-- Provided records follows --

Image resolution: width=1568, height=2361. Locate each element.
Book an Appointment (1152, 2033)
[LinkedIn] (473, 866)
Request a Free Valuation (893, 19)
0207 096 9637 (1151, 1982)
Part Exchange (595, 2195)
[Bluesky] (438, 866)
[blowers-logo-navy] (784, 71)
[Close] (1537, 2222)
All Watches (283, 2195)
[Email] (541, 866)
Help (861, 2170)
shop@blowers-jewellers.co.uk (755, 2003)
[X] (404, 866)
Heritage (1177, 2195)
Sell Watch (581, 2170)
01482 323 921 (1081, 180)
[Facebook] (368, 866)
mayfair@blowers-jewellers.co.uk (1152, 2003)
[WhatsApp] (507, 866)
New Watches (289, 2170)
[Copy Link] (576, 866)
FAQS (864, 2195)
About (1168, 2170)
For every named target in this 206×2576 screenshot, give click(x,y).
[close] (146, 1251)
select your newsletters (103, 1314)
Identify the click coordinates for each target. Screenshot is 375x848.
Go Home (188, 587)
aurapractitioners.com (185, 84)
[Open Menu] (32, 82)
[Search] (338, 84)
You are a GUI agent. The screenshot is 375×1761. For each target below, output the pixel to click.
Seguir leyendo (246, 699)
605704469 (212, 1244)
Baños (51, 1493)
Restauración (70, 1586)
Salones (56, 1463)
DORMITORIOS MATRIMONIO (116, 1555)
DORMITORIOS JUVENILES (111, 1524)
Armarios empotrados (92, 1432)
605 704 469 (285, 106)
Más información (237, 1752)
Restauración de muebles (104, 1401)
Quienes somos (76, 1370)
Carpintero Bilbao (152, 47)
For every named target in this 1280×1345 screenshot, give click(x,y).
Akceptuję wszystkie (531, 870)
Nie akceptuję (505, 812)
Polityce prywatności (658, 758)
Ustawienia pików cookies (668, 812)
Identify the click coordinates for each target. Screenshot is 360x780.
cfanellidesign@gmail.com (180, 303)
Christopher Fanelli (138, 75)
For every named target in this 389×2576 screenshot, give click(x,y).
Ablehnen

-- Provided records concluded --

### Task description
Extract from the data every line where "DORMITORIOS" shows up.

### Response to the task
DORMITORIOS MATRIMONIO (116, 1555)
DORMITORIOS JUVENILES (111, 1524)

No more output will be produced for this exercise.